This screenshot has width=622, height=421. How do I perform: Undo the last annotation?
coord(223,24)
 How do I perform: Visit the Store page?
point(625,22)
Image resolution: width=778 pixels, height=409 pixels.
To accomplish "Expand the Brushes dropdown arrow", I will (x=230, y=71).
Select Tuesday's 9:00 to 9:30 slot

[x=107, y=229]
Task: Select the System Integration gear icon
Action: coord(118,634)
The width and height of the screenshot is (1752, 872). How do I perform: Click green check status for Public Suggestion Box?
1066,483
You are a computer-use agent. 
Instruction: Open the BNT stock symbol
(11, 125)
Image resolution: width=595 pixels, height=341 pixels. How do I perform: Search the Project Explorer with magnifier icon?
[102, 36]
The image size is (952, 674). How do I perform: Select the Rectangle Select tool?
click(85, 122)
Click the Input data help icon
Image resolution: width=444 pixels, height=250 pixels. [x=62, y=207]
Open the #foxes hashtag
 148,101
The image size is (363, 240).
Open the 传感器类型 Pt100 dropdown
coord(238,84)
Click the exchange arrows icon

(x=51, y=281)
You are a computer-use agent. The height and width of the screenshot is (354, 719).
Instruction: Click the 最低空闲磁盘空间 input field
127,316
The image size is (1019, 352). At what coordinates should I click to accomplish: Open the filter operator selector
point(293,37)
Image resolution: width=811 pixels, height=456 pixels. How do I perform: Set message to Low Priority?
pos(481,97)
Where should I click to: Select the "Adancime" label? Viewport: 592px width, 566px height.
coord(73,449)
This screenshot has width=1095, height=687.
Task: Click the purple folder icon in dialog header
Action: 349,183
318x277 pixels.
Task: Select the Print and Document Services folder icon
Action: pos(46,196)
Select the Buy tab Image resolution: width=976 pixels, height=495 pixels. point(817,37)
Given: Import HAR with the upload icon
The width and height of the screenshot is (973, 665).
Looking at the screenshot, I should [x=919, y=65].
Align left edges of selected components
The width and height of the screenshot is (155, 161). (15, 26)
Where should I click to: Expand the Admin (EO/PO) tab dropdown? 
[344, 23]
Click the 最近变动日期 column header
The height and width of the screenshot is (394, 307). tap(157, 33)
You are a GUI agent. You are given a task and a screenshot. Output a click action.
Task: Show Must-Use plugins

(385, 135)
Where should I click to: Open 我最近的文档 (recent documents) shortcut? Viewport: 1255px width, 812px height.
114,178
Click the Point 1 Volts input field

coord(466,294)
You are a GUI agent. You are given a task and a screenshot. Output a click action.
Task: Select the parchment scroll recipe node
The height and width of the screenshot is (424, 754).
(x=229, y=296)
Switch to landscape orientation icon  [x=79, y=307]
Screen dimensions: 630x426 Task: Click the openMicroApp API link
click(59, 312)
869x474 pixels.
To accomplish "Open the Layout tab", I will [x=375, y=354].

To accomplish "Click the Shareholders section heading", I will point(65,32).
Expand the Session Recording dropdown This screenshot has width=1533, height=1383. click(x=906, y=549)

- - - - -

▶ **Do this**: Put every line of the entries above into a Markdown table with the columns Row and Line, numbering the rows and skipping blank lines.

▶ **Complete answer**:
| Row | Line |
|---|---|
| 1 | This screenshot has width=622, height=421. How do I perform: Undo the last annotation? |
| 2 | coord(223,24) |
| 3 |  How do I perform: Visit the Store page? |
| 4 | point(625,22) |
| 5 | Image resolution: width=778 pixels, height=409 pixels. |
| 6 | To accomplish "Expand the Brushes dropdown arrow", I will (x=230, y=71). |
| 7 | Select Tuesday's 9:00 to 9:30 slot |
| 8 | [x=107, y=229] |
| 9 | Task: Select the System Integration gear icon |
| 10 | Action: coord(118,634) |
| 11 | The width and height of the screenshot is (1752, 872). How do I perform: Click green check status for Public Suggestion Box? |
| 12 | 1066,483 |
| 13 | You are a computer-use agent.  |
| 14 | Instruction: Open the BNT stock symbol |
| 15 | (11, 125) |
| 16 | Image resolution: width=595 pixels, height=341 pixels. How do I perform: Search the Project Explorer with magnifier icon? |
| 17 | [102, 36] |
| 18 | The image size is (952, 674). How do I perform: Select the Rectangle Select tool? |
| 19 | click(85, 122) |
| 20 | Click the Input data help icon |
| 21 | Image resolution: width=444 pixels, height=250 pixels. [x=62, y=207] |
| 22 | Open the #foxes hashtag |
| 23 |  148,101 |
| 24 | The image size is (363, 240). |
| 25 | Open the 传感器类型 Pt100 dropdown |
| 26 | coord(238,84) |
| 27 | Click the exchange arrows icon |
| 28 | (x=51, y=281) |
| 29 | You are a computer-use agent. The height and width of the screenshot is (354, 719). |
| 30 | Instruction: Click the 最低空闲磁盘空间 input field |
| 31 | 127,316 |
| 32 | The image size is (1019, 352). At what coordinates should I click to accomplish: Open the filter operator selector |
| 33 | point(293,37) |
| 34 | Image resolution: width=811 pixels, height=456 pixels. How do I perform: Set message to Low Priority? |
| 35 | pos(481,97) |
| 36 | Where should I click to: Select the "Adancime" label? Viewport: 592px width, 566px height. |
| 37 | coord(73,449) |
| 38 | This screenshot has width=1095, height=687. |
| 39 | Task: Click the purple folder icon in dialog header |
| 40 | Action: 349,183 |
| 41 | 318x277 pixels. |
| 42 | Task: Select the Print and Document Services folder icon |
| 43 | Action: pos(46,196) |
| 44 | Select the Buy tab Image resolution: width=976 pixels, height=495 pixels. point(817,37) |
| 45 | Given: Import HAR with the upload icon |
| 46 | The width and height of the screenshot is (973, 665). |
| 47 | Looking at the screenshot, I should [x=919, y=65]. |
| 48 | Align left edges of selected components |
| 49 | The width and height of the screenshot is (155, 161). (15, 26) |
| 50 | Where should I click to: Expand the Admin (EO/PO) tab dropdown?  |
| 51 | [344, 23] |
| 52 | Click the 最近变动日期 column header |
| 53 | The height and width of the screenshot is (394, 307). tap(157, 33) |
| 54 | You are a GUI agent. You are given a task and a screenshot. Output a click action. |
| 55 | Task: Show Must-Use plugins |
| 56 | (385, 135) |
| 57 | Where should I click to: Open 我最近的文档 (recent documents) shortcut? Viewport: 1255px width, 812px height. |
| 58 | 114,178 |
| 59 | Click the Point 1 Volts input field |
| 60 | coord(466,294) |
| 61 | You are a GUI agent. You are given a task and a screenshot. Output a click action. |
| 62 | Task: Select the parchment scroll recipe node |
| 63 | The height and width of the screenshot is (424, 754). |
| 64 | (x=229, y=296) |
| 65 | Switch to landscape orientation icon  [x=79, y=307] |
| 66 | Screen dimensions: 630x426 Task: Click the openMicroApp API link |
| 67 | click(59, 312) |
| 68 | 869x474 pixels. |
| 69 | To accomplish "Open the Layout tab", I will [x=375, y=354]. |
| 70 | To accomplish "Click the Shareholders section heading", I will point(65,32). |
| 71 | Expand the Session Recording dropdown This screenshot has width=1533, height=1383. click(x=906, y=549) |